As is always the case when I am fortunate enough to spend time with my spiritual teacher, I felt uplifted and clear about how to proceed, even if I didn’t know how God wanted me to parent exactly. I had unconsciously thought being a parent was an obstacle to my sadhana. I realized that in fact, parenting was an opportunity to extend my spiritual practice to my everyday activities because it gives me a chance to practice being loving, patient and generous. Ultimately, I started to understand, even if just briefly, that sadhana and parenting have a symbiotic relationship because the more of my heart I can give to my family the more I can give to my practice, which in turn allows me to be increasingly loving and kind to my children and wife.
While I was fortunate enough to have some great advice and association of a loving Sadhu along with the moments of clarity that followed, the hard work of integrating this advice into my life fully had hardly begun. In the weeks and months that followed I began to notice that my ideals for spiritual life and family life were falling short of where I would like them to be in practice, with perhaps the biggest challenge being how to accommodate an intelligent, willful three year old and the full range of his age-appropriate, boundary-testing behaviors.

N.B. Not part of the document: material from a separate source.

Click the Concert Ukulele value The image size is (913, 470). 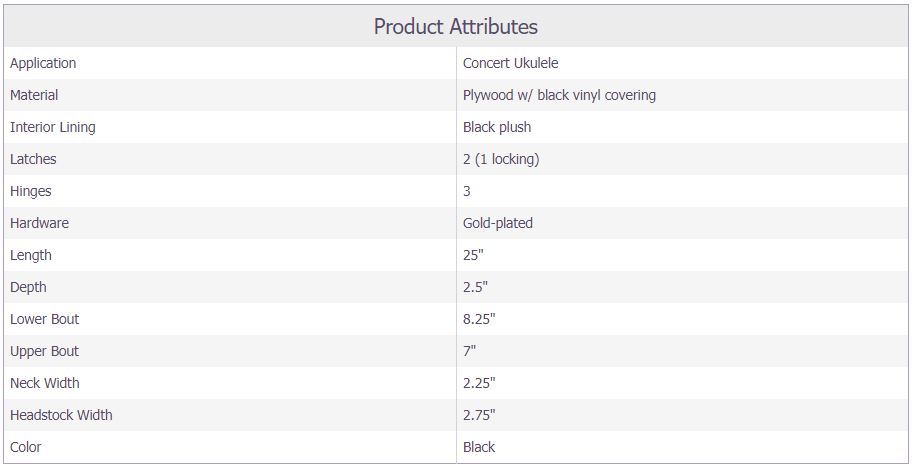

I continued my reading of spiritual texts and read many parenting books in search of a way to create cohesion between these two aspects of my life. To communicate more effectively with my three year old, I tried several different techniques outlined in books written by well-regarded child behaviorists from a variety of schools of thought. Inevitably, the monster meltdown would happen, my buttons would get pushed, I would perhaps get hit in the face by my kid, lose my patience more than I would like, and eventually I would put my three year old in a timeout knowing full well that it was largely an ineffective tool. My rational overtly was that this would let him know his behavior was unacceptable and, considering his dislike of time-outs, I felt that this would surely encourage him to alter his conduct. More subtly, however, I was displaying my power, letting him know I was in charge and that he needed to respect me. This, however, did not work on a number of levels. Essentially, my child grew to resent time-outs and became so angry at me for giving him one that he did not even recognize that his behavior was inappropriate, if not hurtful at times.

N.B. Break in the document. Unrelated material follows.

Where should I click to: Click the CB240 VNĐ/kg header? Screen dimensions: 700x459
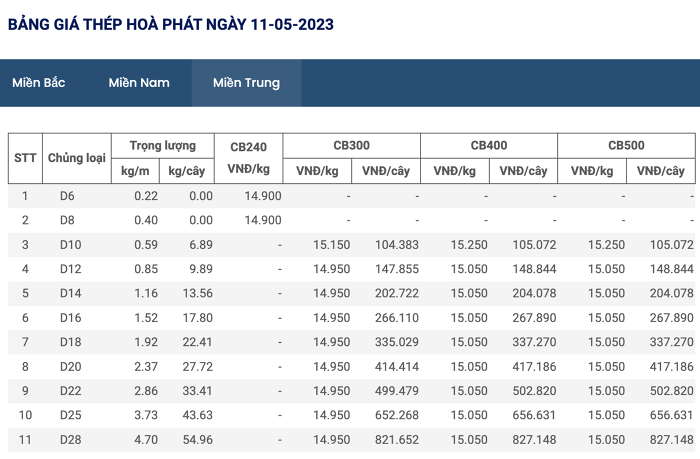click(x=248, y=158)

Finding myself at a loss of how to work with this issue I talked to a counselor with significant experience with children and families, and she suggested that I change tactics from time-outs to what she called time-ins. She explained that time-outs alienate a child and don’t get at the root of why the meltdown is occurring. Moreover, she discussed how large, emotional outbursts are age-appropriate because children need to work through frustration, anger and other emotions without sufficient language skills. This counselor explained that some child psychologists postulate that time-outs produce feelings of shame and guilt, which is really the last thing I wanted to be doing and, at least in my mind, was not an outcome that was in accordance with my spiritual ideals.

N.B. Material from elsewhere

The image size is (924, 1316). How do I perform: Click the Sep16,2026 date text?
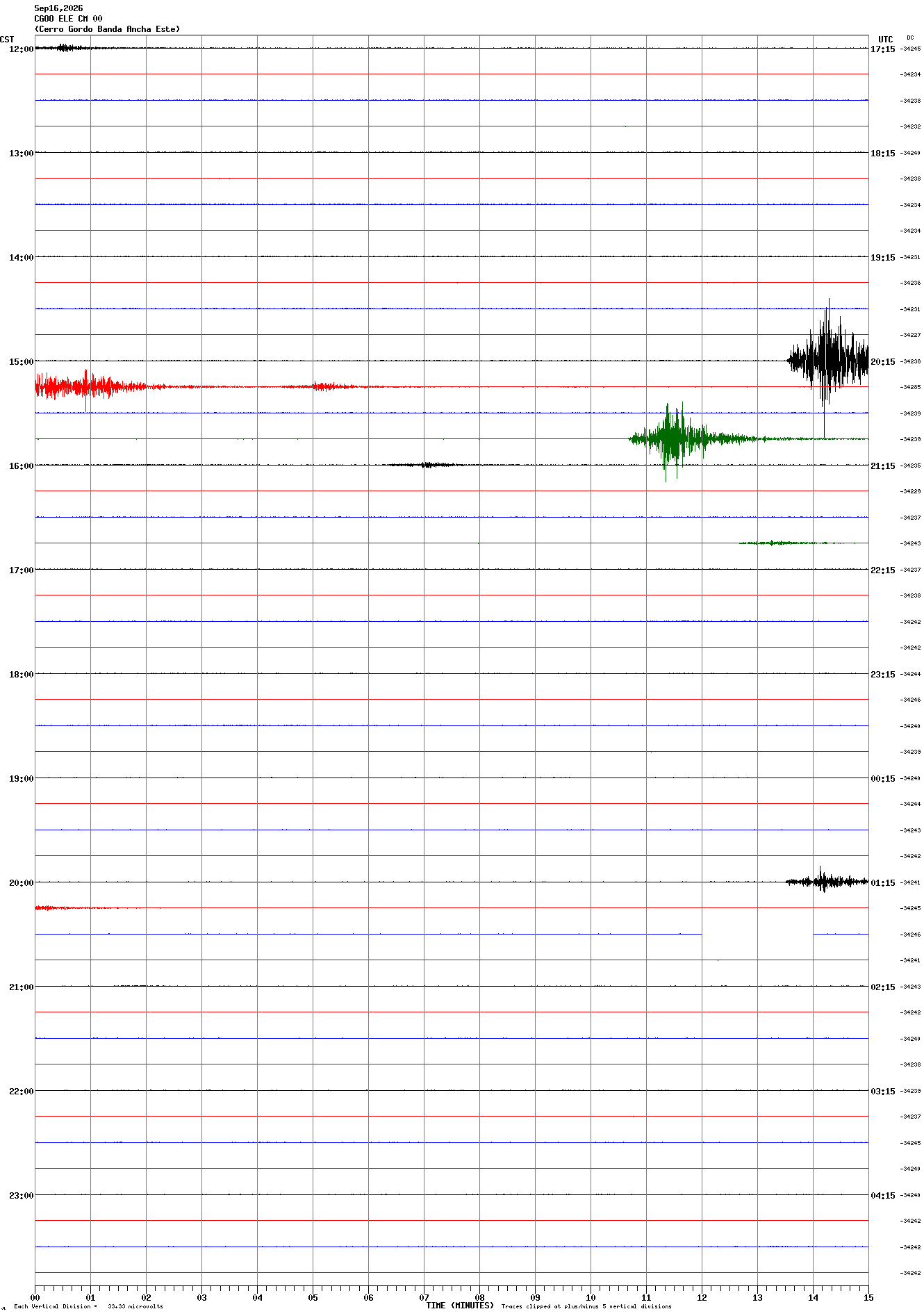click(x=58, y=8)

Conversely, time-ins as I have come to understand them, provide the opportunity to reassure the child, teach about emotions, and give permission for both parent and child to have their feelings in a supported and loving environment. Essentially, the process involves sitting with the child after or during a meltdown and letting them know overtly they are loved through both words and actions. After some deep breathing and once the height of flare up has abated, there is an opportunity to discuss what happened and how it made both parties feel. Once the situation is calmer, there is an opening to teach a better alternative of how to behave in the future. The thinking is, a calm child who has the opportunity to go through their feelings in a supportive atmosphere after or during an emotional outburst is more likely to be able to hear alternative ways of behaving in the future. This is by no means easy. In fact I have found it to be exhausting. That being said, the results have produced sweet, loving moments where my child and I have the opportunity to be with each other and our emotions.
Moreover, instead of asserting my dominance through the use of a time-out, I fostered a situation where love could potentially be the guiding, if not ruling, principle. I do not mean to suggest that this is some sort of foolproof method of parenting, though it has provided desirable results. There have been fewer meltdowns and I have been more capable of teaching my child about emotions and how to navigate them. Ultimately, I am not sure this is exactly what my teacher had in mind when he gave me his advice, though there is some level of intuitive understanding that I imagine will continue to unfold. That intuition, however, tells me that avoiding the potential harm associated with time-outs, teaching about emotions, and providing love during the most challenging of child-rearing moments is perhaps the base from which I can hope to continue to evolve as a spiritual practitioner with young children.